Ein gruseliges Erlebnis anderer Art hatten die Erdgas-Abenteurer in der Ukraine. "Wir wollten unbedingt sehen, wie nahe man an Tschernobyl heran kommt. 22 Kilometer vor dem Todesreaktor ist Schluss - Schlagbäume mit Militärposten, da kommt keiner durch", sagt Zietlow. Am Straßenrand fanden die Globetrotter noch eine alte Gasmaske. "Uns lief es kalt den Rücken herunter. Es ist kaum zu glauben, aber noch immer leben Menschen ganz dicht an der radioaktiv verseuchten Sperrzone."

Der VW Caddy EcoFuel, in dem Zietlow und Janusiewicz unterwegs sind, ist abgesehen von einem höher gelegten Fahrwerk ein normales Serienmodell.
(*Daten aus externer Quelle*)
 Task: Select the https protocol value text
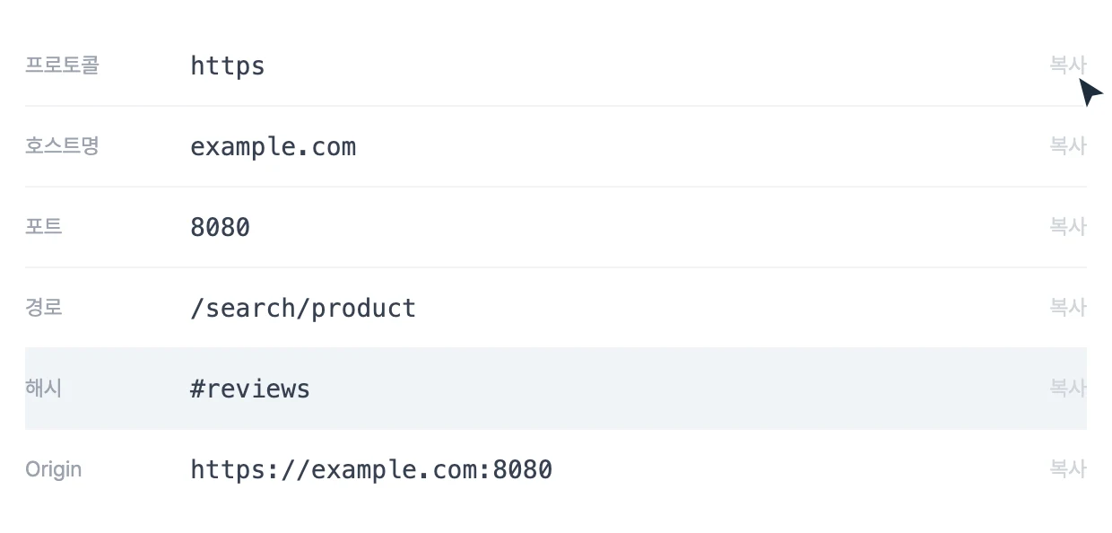point(228,66)
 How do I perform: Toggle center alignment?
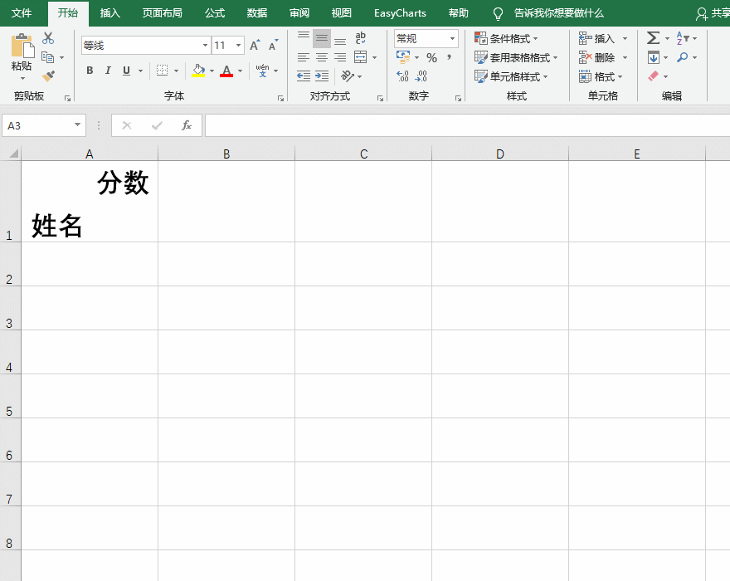[321, 56]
An Bord sind 13 Erdgastanks. In einem befindet sich Basostor, ein vom Chemie-Riesen BASF entwickeltes Granulat. Es soll die Reichweite des Caddy um 30 Prozent erhöhen. Die Marathon-Fahrt nach Shanghai ist der erste Praxis-Härtetest für das Granulat, von dem sich die Erdgas-Branche einen Push für das Interesse an Erdgasautos verspricht.

Daneben hatte der erste Teil der EcoFuel Asia Tour das Ziel, den Weg des Erdgases zu verfolgen - in umgekehrter Richtung. Der erste Sightseeing-Punkt war deshalb ein Erdgasspeicher in der Nähe von Berlin. Weiter ging es mit einer Verdichterstation in Sayda an der tschechischen Grenze. Dort verdichten Turbinen das Gas, bis ein Druck von 50 bar erreicht ist. Es gibt zahlreiche Stationen im Verlauf der Sojus-Pipeline, denn alle 100 Kilometer fällt der Druck in der Leitung um 10 bar ab.
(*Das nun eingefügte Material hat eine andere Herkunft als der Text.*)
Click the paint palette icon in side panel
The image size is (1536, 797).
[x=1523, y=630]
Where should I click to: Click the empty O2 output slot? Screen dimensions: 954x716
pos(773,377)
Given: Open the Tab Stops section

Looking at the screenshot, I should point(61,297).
Es waren einmal: zwei Pipelines - eine für die BRD, eine für die DDR

In Sayda kann man auch den eisigen Hauch der deutsch-deutschen Geschichte spüren: "Die Pipeline teilt sich auf - ein Teil führt direkt nach Westberlin, der andere in die damalige DDR. Zur Zeit des Kalten Krieges war der westdeutsche Teil völlig autark und hatte eine eigene Stromversorgung. So hätte die DDR dem Westen nicht das Gas abdrehen können", sagt Zietlow.

Auf der Reiseroute stand auch die größte Erdgas-Verdichterstation Europas im slowakischen Kapušany. "Die Turbinenhalle ist so groß wie zwei Fußballfelder. 26 gigantische Turbinen stehen dort, der Lärm ist ohrenbetäubend".

Den anstrengendsten Teil der Tour haben die Erdgas-Abenteurer jetzt noch vor sich: Israel, Ägypten, Indien, Nepal und Tibet stehen auf der Reiseroute, bis es zur Erdgas-Messe "Challenge Bibendum" nach Shanghai geht.